The active flux (AF) method is a compact high-order finite volume method that simultaneously evolves cell averages and point values at cell interfaces. Within the method of lines framework, the existing Jacobian splitting-based point value update incorporates the upwind idea but suffers from a stagnation issue for nonlinear problems due to inaccurate estimation of the upwind direction, and also from a mesh alignment issue partially resulting from decoupled point value updates.

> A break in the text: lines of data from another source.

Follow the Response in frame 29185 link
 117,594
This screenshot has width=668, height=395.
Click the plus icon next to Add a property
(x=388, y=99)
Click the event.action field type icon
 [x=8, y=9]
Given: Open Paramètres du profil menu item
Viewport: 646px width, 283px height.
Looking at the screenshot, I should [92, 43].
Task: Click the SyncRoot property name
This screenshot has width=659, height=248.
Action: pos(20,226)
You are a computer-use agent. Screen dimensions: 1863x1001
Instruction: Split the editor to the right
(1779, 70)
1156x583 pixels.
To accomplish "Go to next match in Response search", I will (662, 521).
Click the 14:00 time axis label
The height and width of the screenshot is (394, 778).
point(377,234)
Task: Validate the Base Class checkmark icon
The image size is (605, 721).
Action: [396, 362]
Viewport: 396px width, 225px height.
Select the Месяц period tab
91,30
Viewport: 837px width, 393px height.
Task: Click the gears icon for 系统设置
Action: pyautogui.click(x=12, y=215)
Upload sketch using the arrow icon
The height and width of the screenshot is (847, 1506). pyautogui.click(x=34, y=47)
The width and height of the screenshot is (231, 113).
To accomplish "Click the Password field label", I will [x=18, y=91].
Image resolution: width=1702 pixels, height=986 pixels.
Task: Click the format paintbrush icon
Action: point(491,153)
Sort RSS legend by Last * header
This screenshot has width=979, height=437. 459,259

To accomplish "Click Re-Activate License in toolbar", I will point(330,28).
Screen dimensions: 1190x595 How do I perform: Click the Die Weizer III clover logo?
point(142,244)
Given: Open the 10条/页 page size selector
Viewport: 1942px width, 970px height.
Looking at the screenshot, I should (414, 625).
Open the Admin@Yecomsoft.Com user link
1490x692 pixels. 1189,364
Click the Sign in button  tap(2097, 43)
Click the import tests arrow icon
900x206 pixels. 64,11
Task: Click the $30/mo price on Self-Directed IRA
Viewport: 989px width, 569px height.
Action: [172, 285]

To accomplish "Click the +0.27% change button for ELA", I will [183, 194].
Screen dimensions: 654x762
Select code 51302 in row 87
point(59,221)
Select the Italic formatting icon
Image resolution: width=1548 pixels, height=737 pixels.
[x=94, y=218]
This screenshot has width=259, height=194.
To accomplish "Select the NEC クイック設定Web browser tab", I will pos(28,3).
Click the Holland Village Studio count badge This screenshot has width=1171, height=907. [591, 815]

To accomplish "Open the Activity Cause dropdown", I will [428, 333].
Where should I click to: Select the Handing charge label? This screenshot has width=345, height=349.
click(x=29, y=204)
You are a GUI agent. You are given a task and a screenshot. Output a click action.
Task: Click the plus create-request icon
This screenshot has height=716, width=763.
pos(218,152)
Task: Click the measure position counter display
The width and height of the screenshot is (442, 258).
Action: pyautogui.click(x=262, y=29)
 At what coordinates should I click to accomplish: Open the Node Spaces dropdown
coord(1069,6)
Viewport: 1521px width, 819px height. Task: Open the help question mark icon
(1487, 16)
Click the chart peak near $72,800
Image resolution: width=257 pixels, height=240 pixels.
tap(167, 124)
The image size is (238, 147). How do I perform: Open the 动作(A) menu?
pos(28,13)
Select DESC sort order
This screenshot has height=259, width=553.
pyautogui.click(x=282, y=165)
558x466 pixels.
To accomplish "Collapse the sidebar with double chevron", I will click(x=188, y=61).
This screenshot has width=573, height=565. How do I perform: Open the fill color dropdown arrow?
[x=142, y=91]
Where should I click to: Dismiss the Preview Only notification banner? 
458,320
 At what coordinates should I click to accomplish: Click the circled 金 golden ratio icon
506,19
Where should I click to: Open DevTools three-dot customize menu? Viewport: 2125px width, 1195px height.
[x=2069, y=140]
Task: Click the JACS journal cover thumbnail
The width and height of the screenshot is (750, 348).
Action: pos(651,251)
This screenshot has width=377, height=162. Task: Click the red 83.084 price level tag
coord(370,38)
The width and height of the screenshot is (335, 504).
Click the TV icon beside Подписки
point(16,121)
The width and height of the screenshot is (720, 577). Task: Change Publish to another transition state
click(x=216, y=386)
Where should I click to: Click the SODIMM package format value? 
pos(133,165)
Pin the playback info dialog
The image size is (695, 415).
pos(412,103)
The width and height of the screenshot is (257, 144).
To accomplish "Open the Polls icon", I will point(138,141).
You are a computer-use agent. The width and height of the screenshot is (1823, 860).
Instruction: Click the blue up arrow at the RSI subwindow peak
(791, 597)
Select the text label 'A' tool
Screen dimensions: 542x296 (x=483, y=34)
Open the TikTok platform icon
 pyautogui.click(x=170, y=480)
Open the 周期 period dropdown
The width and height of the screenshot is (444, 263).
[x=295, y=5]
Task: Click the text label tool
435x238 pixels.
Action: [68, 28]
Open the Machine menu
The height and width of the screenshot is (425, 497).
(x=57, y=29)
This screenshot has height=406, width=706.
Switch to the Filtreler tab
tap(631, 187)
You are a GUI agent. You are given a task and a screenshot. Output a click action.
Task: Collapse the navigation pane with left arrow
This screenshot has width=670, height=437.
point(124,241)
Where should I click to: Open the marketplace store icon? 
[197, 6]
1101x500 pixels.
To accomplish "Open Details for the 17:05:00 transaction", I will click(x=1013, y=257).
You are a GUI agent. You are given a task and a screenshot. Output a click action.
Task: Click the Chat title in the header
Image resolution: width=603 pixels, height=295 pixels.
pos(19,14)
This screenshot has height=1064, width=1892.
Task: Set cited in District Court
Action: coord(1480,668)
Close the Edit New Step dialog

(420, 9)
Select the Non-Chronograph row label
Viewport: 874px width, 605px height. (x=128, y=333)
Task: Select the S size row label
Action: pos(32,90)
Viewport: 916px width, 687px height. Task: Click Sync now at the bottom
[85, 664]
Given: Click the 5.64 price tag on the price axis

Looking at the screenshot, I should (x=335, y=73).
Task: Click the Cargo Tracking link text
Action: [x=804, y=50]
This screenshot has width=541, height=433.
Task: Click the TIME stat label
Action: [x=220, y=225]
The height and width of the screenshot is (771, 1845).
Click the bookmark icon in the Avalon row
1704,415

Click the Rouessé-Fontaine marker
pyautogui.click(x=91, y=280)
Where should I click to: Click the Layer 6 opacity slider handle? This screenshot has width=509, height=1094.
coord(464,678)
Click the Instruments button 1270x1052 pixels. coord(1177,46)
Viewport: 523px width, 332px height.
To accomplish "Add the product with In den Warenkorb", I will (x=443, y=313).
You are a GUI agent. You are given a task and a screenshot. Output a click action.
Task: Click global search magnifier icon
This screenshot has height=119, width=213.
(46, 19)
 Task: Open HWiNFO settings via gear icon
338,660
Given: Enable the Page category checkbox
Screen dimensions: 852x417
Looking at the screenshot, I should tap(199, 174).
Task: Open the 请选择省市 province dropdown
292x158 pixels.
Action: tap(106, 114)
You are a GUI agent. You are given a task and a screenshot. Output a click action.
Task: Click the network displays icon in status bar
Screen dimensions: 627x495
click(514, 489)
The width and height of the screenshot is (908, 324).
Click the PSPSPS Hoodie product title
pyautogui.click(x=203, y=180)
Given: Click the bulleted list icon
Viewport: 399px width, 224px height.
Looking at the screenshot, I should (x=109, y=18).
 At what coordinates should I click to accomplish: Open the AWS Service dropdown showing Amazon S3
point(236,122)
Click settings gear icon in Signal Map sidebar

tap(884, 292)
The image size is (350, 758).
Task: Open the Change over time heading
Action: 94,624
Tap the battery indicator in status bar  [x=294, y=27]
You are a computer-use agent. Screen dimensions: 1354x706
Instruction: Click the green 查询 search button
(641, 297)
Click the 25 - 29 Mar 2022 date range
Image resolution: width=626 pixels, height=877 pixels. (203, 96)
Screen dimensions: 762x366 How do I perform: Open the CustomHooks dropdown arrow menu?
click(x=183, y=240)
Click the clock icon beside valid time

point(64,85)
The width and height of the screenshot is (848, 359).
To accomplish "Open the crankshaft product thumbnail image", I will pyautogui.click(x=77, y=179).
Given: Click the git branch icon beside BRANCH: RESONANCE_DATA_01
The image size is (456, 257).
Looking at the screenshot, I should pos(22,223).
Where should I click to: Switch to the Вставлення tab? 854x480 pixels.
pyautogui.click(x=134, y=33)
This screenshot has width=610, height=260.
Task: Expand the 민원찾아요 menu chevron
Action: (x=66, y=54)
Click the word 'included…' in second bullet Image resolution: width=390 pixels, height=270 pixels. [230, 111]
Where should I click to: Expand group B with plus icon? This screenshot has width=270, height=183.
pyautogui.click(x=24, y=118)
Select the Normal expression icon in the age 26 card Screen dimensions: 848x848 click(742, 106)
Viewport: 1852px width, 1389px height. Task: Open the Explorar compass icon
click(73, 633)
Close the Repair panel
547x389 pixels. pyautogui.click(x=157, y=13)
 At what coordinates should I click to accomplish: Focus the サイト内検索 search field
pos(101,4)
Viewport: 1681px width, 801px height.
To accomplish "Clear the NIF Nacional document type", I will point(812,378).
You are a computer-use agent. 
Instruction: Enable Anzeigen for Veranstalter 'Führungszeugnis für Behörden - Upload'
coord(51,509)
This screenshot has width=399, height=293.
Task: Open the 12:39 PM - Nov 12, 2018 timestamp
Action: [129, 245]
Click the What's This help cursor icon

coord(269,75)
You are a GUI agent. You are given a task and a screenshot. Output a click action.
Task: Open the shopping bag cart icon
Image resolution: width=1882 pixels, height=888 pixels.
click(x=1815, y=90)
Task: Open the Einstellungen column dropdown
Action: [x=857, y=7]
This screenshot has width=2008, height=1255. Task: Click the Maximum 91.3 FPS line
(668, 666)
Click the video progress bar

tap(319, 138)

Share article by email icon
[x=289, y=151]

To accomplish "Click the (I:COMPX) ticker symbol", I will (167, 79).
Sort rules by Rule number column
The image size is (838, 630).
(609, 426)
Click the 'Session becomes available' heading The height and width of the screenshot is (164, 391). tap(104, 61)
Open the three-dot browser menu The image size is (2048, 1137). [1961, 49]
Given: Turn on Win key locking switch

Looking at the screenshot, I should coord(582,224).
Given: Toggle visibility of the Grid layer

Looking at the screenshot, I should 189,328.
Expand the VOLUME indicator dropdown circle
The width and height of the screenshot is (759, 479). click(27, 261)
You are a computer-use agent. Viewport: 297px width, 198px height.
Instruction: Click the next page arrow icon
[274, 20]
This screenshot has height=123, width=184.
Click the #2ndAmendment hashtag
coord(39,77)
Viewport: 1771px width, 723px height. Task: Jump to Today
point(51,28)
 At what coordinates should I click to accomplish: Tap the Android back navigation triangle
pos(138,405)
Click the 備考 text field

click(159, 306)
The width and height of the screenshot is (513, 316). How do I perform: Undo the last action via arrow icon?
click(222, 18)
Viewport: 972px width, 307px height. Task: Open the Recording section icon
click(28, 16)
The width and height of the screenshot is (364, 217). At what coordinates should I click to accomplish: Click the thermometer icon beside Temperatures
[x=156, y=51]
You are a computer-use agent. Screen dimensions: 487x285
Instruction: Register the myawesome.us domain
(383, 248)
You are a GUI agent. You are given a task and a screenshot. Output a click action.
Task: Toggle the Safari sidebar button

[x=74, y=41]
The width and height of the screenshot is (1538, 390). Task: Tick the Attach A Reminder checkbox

I will talk about using flux vector splitting for the point value update, offering a natural and uniform remedy to the two issues. To improve robustness, I will also talk about bound-preserving (BP) AF methods for hyperbolic conservation laws, with applications to the compressible Euler equations and ideal magnetohydrodynamics. A shock sensor-based limiting will be discussed for suppressing oscillations.

段俊明, 香港中文大学(深圳)理工学院副研究员、博士生导师。分别于2016年和2021年获北京大学学士和博士学位, 随后2021至2023年于瑞士洛桑联邦理工学院开展博士后研究, 2023至2025年在德国维尔茨堡大学担任洪堡博士后。主要研究方向为流体力学中的数值方法, 包括双曲型偏微分方程的高精度数值方法和参数化时变问题的高效降阶建模等。研究成果发表于JCP、 SISC、 AIAA、CMAME等主要期刊。入选国家级青年人才项目(海外), 曾获德国洪堡基金会博士后项目资助和北京计算数学学会优秀青年论文一等奖等荣誉。